**WORK INSTRUCTIONS**: All of the data needs to be reproduced with no alterations.

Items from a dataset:
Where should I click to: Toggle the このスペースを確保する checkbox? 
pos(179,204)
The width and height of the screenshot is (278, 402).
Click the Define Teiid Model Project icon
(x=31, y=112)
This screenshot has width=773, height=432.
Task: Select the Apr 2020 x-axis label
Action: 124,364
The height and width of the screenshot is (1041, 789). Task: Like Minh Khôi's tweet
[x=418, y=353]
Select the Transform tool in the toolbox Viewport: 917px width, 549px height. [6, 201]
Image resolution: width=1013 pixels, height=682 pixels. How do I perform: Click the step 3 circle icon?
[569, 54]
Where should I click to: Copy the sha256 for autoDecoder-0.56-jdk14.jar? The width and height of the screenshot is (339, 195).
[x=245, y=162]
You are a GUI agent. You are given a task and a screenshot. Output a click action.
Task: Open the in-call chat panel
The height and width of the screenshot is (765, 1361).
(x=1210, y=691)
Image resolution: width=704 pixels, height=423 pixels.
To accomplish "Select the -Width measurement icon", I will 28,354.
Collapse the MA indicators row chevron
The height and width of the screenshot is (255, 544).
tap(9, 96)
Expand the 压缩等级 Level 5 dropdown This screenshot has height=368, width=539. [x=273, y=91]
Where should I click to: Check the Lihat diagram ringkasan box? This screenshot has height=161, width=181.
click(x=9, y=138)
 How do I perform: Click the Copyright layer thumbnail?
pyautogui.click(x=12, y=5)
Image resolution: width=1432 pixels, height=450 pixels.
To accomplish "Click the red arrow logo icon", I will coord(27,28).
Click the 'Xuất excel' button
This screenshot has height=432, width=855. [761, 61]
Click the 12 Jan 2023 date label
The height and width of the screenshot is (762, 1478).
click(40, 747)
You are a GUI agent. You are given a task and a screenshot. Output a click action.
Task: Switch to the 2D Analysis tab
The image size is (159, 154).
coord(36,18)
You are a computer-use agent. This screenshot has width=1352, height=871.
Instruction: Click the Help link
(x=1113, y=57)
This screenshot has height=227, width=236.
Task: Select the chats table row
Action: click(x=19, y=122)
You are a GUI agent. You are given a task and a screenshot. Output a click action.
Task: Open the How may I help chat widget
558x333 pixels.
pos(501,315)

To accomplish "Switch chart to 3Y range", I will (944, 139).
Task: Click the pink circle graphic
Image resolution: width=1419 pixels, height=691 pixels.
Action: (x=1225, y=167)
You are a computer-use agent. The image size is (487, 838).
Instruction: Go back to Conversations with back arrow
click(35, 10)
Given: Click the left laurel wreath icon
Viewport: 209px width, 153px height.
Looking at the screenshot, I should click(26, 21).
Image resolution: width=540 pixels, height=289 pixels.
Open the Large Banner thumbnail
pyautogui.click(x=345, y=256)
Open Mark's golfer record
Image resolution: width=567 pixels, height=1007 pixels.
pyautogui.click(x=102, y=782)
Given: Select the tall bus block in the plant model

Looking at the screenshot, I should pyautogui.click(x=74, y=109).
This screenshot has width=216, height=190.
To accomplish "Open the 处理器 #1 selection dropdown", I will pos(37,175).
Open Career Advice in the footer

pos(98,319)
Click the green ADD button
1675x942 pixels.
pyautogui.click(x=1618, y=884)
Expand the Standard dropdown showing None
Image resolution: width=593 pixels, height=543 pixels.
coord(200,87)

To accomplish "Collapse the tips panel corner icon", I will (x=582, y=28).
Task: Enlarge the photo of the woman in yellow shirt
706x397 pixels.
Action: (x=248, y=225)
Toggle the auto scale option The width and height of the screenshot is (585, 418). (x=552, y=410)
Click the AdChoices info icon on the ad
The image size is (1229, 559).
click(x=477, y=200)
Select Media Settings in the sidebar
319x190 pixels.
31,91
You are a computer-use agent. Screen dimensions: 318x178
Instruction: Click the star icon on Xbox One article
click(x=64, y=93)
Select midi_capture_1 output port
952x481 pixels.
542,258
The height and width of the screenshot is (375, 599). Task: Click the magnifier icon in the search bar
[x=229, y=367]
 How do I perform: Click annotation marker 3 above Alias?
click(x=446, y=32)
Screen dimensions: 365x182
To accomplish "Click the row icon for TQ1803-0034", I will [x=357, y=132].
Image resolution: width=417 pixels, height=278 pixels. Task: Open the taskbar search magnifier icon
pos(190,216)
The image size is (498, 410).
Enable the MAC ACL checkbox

**OUTPUT FOR THIS TASK**:
Where should I click to: Toggle the このスペースを確保する checkbox? 
pos(179,204)
The width and height of the screenshot is (278, 402).
Click the Define Teiid Model Project icon
(x=31, y=112)
This screenshot has width=773, height=432.
Task: Select the Apr 2020 x-axis label
Action: 124,364
The height and width of the screenshot is (1041, 789). Task: Like Minh Khôi's tweet
[x=418, y=353]
Select the Transform tool in the toolbox Viewport: 917px width, 549px height. [6, 201]
Image resolution: width=1013 pixels, height=682 pixels. How do I perform: Click the step 3 circle icon?
[569, 54]
Where should I click to: Copy the sha256 for autoDecoder-0.56-jdk14.jar? The width and height of the screenshot is (339, 195).
[x=245, y=162]
You are a GUI agent. You are given a task and a screenshot. Output a click action.
Task: Open the in-call chat panel
The height and width of the screenshot is (765, 1361).
(x=1210, y=691)
Image resolution: width=704 pixels, height=423 pixels.
To accomplish "Select the -Width measurement icon", I will 28,354.
Collapse the MA indicators row chevron
The height and width of the screenshot is (255, 544).
tap(9, 96)
Expand the 压缩等级 Level 5 dropdown This screenshot has height=368, width=539. [x=273, y=91]
Where should I click to: Check the Lihat diagram ringkasan box? This screenshot has height=161, width=181.
click(x=9, y=138)
 How do I perform: Click the Copyright layer thumbnail?
pyautogui.click(x=12, y=5)
Image resolution: width=1432 pixels, height=450 pixels.
To accomplish "Click the red arrow logo icon", I will coord(27,28).
Click the 'Xuất excel' button
This screenshot has height=432, width=855. [761, 61]
Click the 12 Jan 2023 date label
The height and width of the screenshot is (762, 1478).
click(40, 747)
You are a GUI agent. You are given a task and a screenshot. Output a click action.
Task: Switch to the 2D Analysis tab
The image size is (159, 154).
coord(36,18)
You are a computer-use agent. This screenshot has width=1352, height=871.
Instruction: Click the Help link
(x=1113, y=57)
This screenshot has height=227, width=236.
Task: Select the chats table row
Action: click(x=19, y=122)
You are a GUI agent. You are given a task and a screenshot. Output a click action.
Task: Open the How may I help chat widget
558x333 pixels.
pos(501,315)

To accomplish "Switch chart to 3Y range", I will (944, 139).
Task: Click the pink circle graphic
Image resolution: width=1419 pixels, height=691 pixels.
Action: (x=1225, y=167)
You are a computer-use agent. The image size is (487, 838).
Instruction: Go back to Conversations with back arrow
click(35, 10)
Given: Click the left laurel wreath icon
Viewport: 209px width, 153px height.
Looking at the screenshot, I should click(26, 21).
Image resolution: width=540 pixels, height=289 pixels.
Open the Large Banner thumbnail
pyautogui.click(x=345, y=256)
Open Mark's golfer record
Image resolution: width=567 pixels, height=1007 pixels.
pyautogui.click(x=102, y=782)
Given: Select the tall bus block in the plant model

Looking at the screenshot, I should pyautogui.click(x=74, y=109).
This screenshot has width=216, height=190.
To accomplish "Open the 处理器 #1 selection dropdown", I will pos(37,175).
Open Career Advice in the footer

pos(98,319)
Click the green ADD button
1675x942 pixels.
pyautogui.click(x=1618, y=884)
Expand the Standard dropdown showing None
Image resolution: width=593 pixels, height=543 pixels.
coord(200,87)

To accomplish "Collapse the tips panel corner icon", I will (x=582, y=28).
Task: Enlarge the photo of the woman in yellow shirt
706x397 pixels.
Action: (x=248, y=225)
Toggle the auto scale option The width and height of the screenshot is (585, 418). (x=552, y=410)
Click the AdChoices info icon on the ad
The image size is (1229, 559).
click(x=477, y=200)
Select Media Settings in the sidebar
319x190 pixels.
31,91
You are a computer-use agent. Screen dimensions: 318x178
Instruction: Click the star icon on Xbox One article
click(x=64, y=93)
Select midi_capture_1 output port
952x481 pixels.
542,258
The height and width of the screenshot is (375, 599). Task: Click the magnifier icon in the search bar
[x=229, y=367]
 How do I perform: Click annotation marker 3 above Alias?
click(x=446, y=32)
Screen dimensions: 365x182
To accomplish "Click the row icon for TQ1803-0034", I will [x=357, y=132].
Image resolution: width=417 pixels, height=278 pixels. Task: Open the taskbar search magnifier icon
pos(190,216)
The image size is (498, 410).
Enable the MAC ACL checkbox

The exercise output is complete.